The first postseason tournament in major-college history has crowned its champion, and what a bunch it is. An Ohio State team that needed a 59-0 victory in the Big Ten title game just to slide into the four-team field overcame No. 1 Alabama in the Sugar Bowl and then, on Monday night, mostly overcame itself to claim the tall gold trophy.

To say the inaugural College Football Playoff yielded a classic final is to laugh in the face of conventional wisdom. The Buckeyes gave the ball to favored Oregon four times and still they prevailed. In the history of the sport, has any team lost what’s invariably called the turnover battle 4-1 and won 42-20?

If Ohio State’s final step was a half-stumble, it should in no way diminish these Buckeyes. They won behind Cardale Jones, their massive No. 3 quarterback, and Ezekiel Elliott, a tailback considered the third-best runner in his conference. They won because the best big-game coach in college football laid claim to being the absolute best coach in college football, Nick Saban included. They won with a team even Urban Meyer believes is a year ahead of schedule.

“We finished the year as a great team,” said Meyer, who took his third national title in Year 3 as Ohio State’s coach. “From Game 1 to Game 15, I’ve never seen a team improve like this.”

In winning Monday, Ohio State did what nobody was sure any team could: They held the flying Ducks and the Heisman-winning quarterback Marcus Mariota to 20 points after spotting them seven. If not for the four errors, the Buckeyes might have won by five touchdowns.

A disjointed first half yielded 607 yards but only 31 points. Oregon scurried 75 yards in 2:39 after the kickoff but wouldn’t score again — and then only a field goal — until 48 seconds remained in the second quarter. The Ducks dropped third-down passes to quash two drives and saw Thomas Tyner halted at the 1 on fourth-and-goal from the 3.

The Buckeyes’ halftime lead could easily have been more than 21-10. Jones botched a wraparound handoff to Elliott at the Oregon 39 with Ohio State leading 14-7, and on the next series Corey Smith shook loose for a 47-yard gain to the Ducks’ 12 but fumbled after being hit.

Another deep Jones pass to another Smith — Devin this time — positioned the Buckeyes to make it 21-7, which Jones did by bouncing away from a pile and backing into the end zone. The Ducks, who’d been irresistible much of the season, had been outscored 21-0.

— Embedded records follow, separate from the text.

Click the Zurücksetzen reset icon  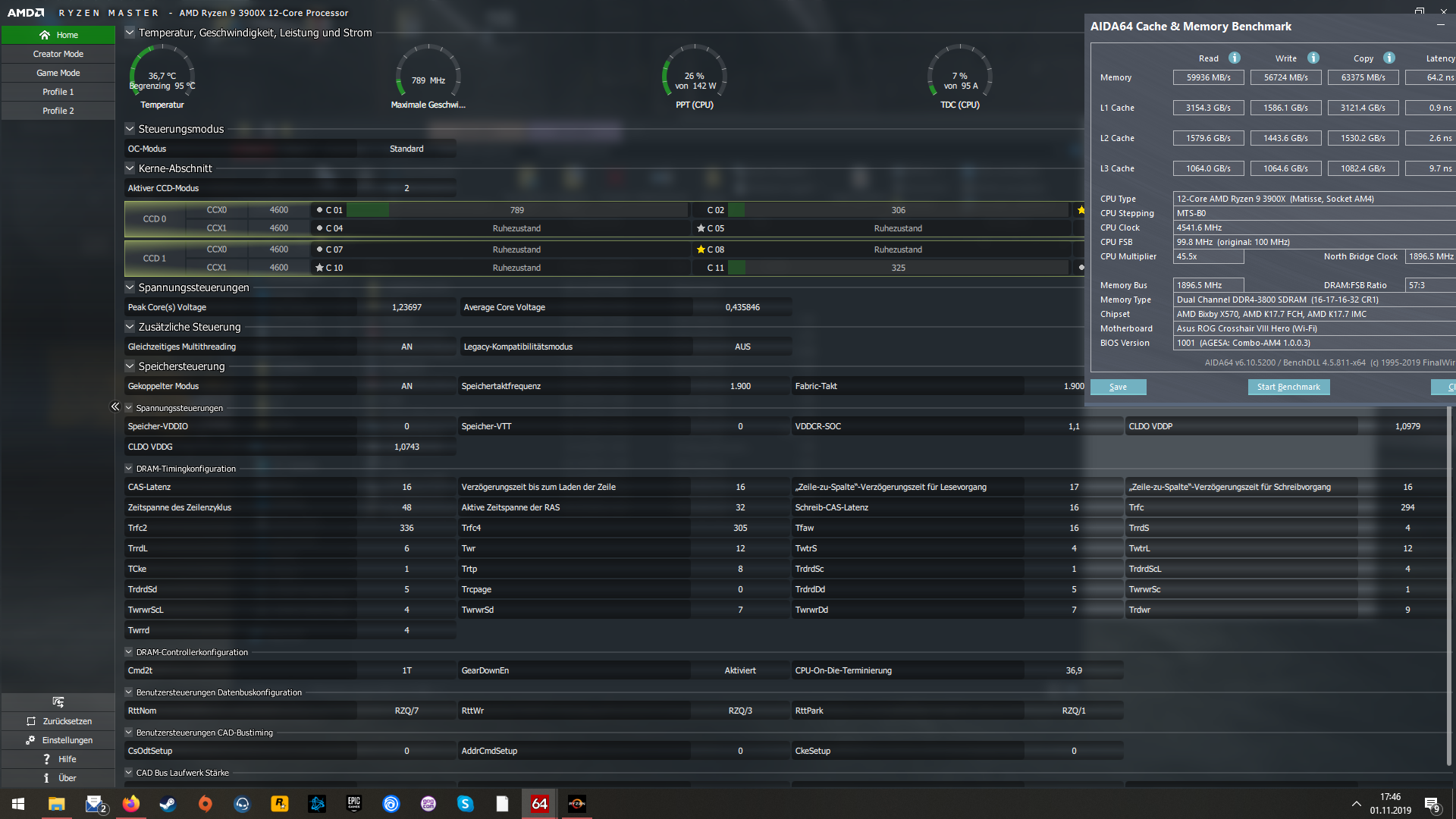31,721
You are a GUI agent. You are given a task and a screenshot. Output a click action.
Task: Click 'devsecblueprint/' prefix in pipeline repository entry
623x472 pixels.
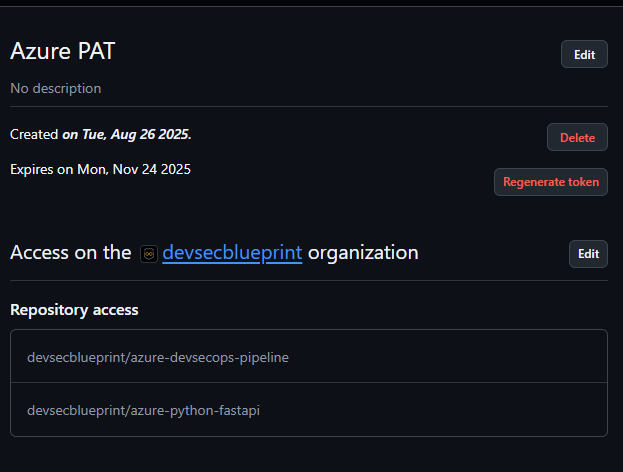(77, 357)
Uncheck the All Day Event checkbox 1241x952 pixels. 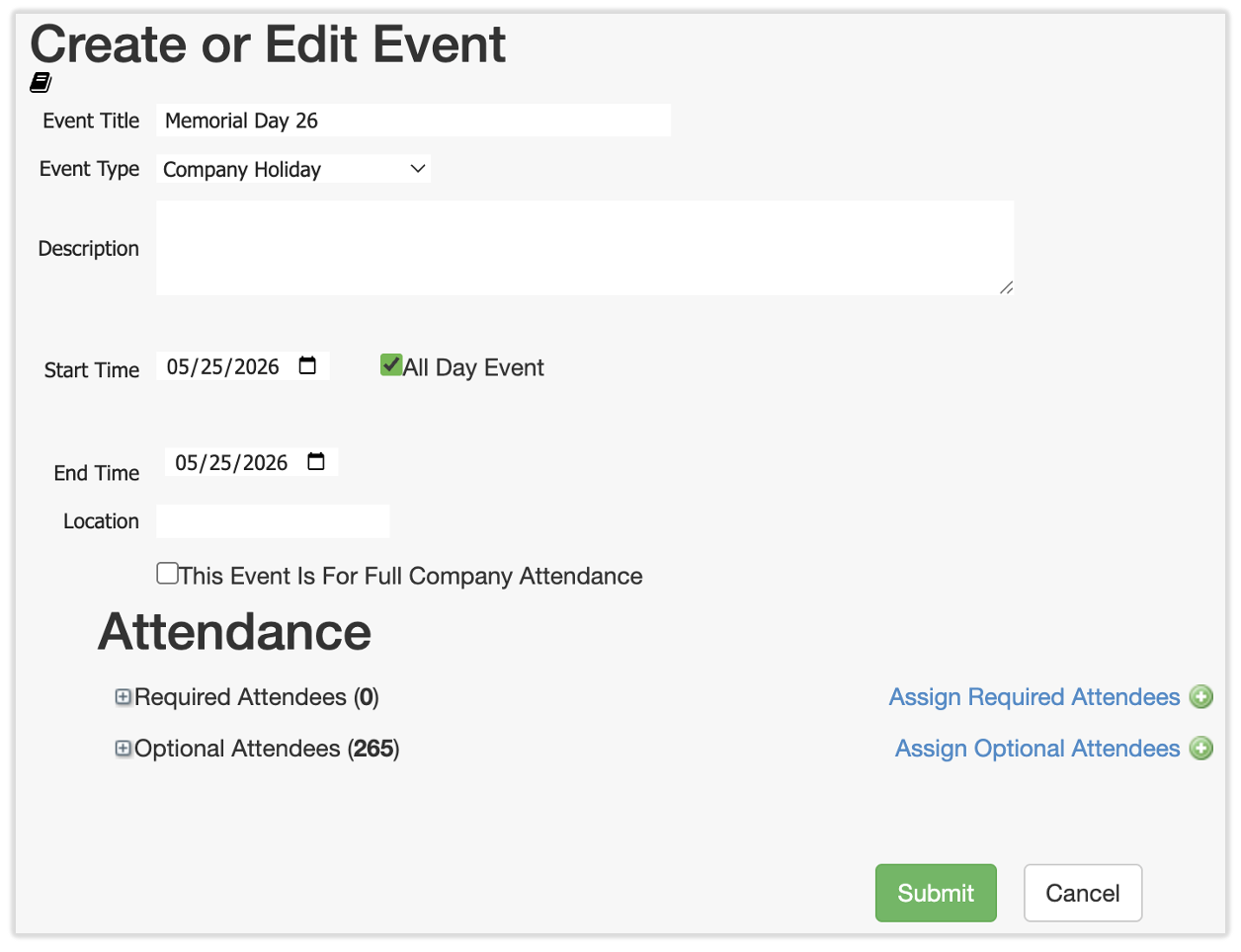(x=391, y=366)

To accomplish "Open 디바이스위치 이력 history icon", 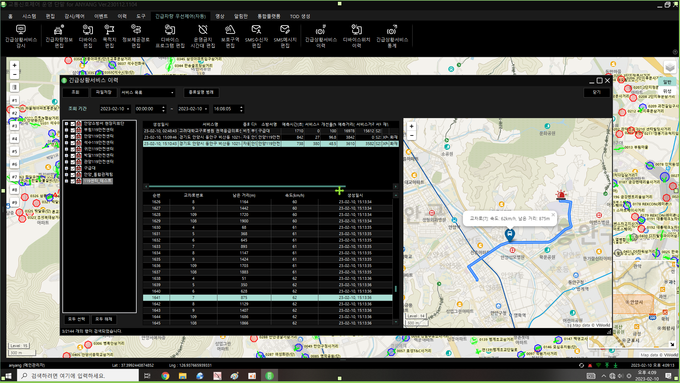I will [x=356, y=36].
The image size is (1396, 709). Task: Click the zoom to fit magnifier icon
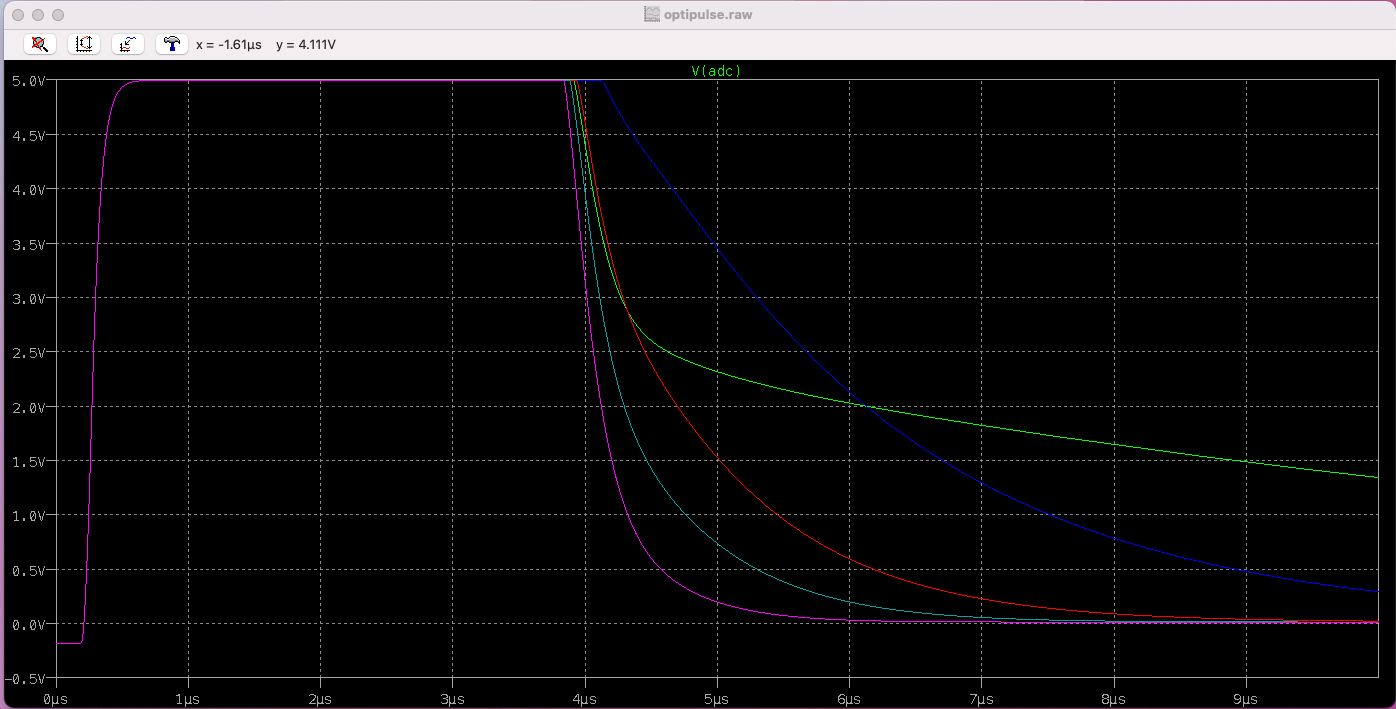(40, 44)
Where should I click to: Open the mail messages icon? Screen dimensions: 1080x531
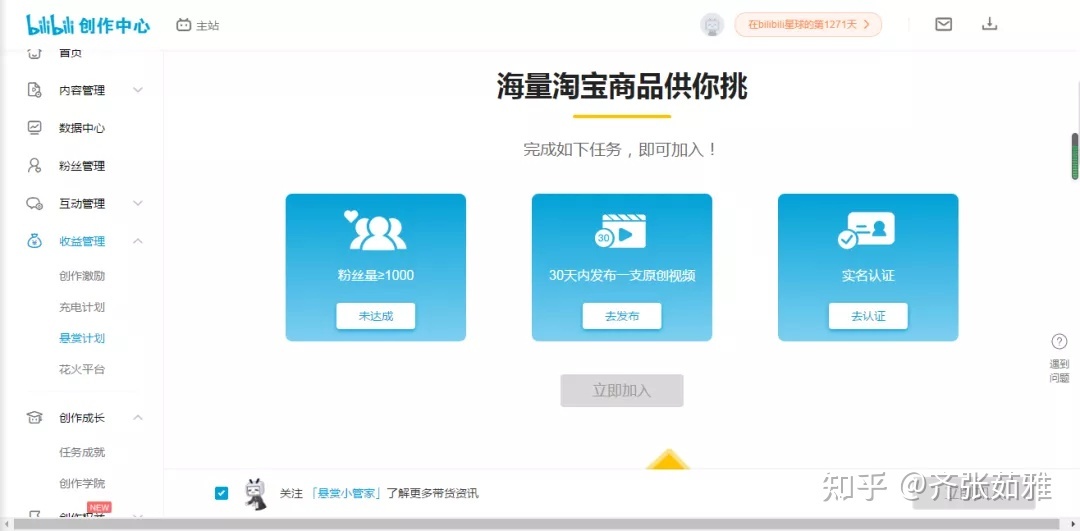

Elliott, the MVP of the Sugar Bowl, was again hitting holes and breaking tackles. He’d rushed for 98 yards by halftime, only one fewer than Oregon managed as a team. (He would finish with 246, his third consecutive 200-yard game.) His 33-yard burst tied the game at 7, and a 17-yarder took Ohio State to the 1, whereupon Jones found tight end Nick Vannett at the pylon to make it 14-7.

Ohio State took the ball first in the second half and stormed across midfield, but Jalin Marshall couldn’t hold a pass that the Ducks’ Danny Mattingly could. Granted its reprieve, the Ducks needed one play to score. Mariota threw long for Byron Marshall, running free off a play-action fake. Marshall nearly made the worst play in the three-game history of the College Football Playoff by dropping the ball as he crossed the goal line. Replay showed he’d held it just long enough.

That touchdown made it 21-17. Yet another gaffe — in a play reminiscent of Jameis Winston’s goofy fumble in the Rose Bowl, Jones dropped the ball while retreating under duress — made for Turnover No. 4. Suddenly the Ducks were driving for the lead. But Baylis caught Mariota’s pass just beyond the end line, necessitating another field goal. It was 21-20, and the Buckeyes were lucky to be ahead.

But the beauty of these Buckeyes is that they just keep playing. They trailed Alabama 21-6 in the Sugar Bowl and scored the next 28 points. Here, another Elliott-powered drive ended in an Elliott touchdown as the third quarter ended. Early in the fourth, Elliott scored again to make it 35-20.

Having nearly thrown the game away, Ohio State snatched it back. And even as the Buckeyes celebrate this title, we’re left with a thought: If they were indeed ahead of schedule, what might they be like when they’re all grown up?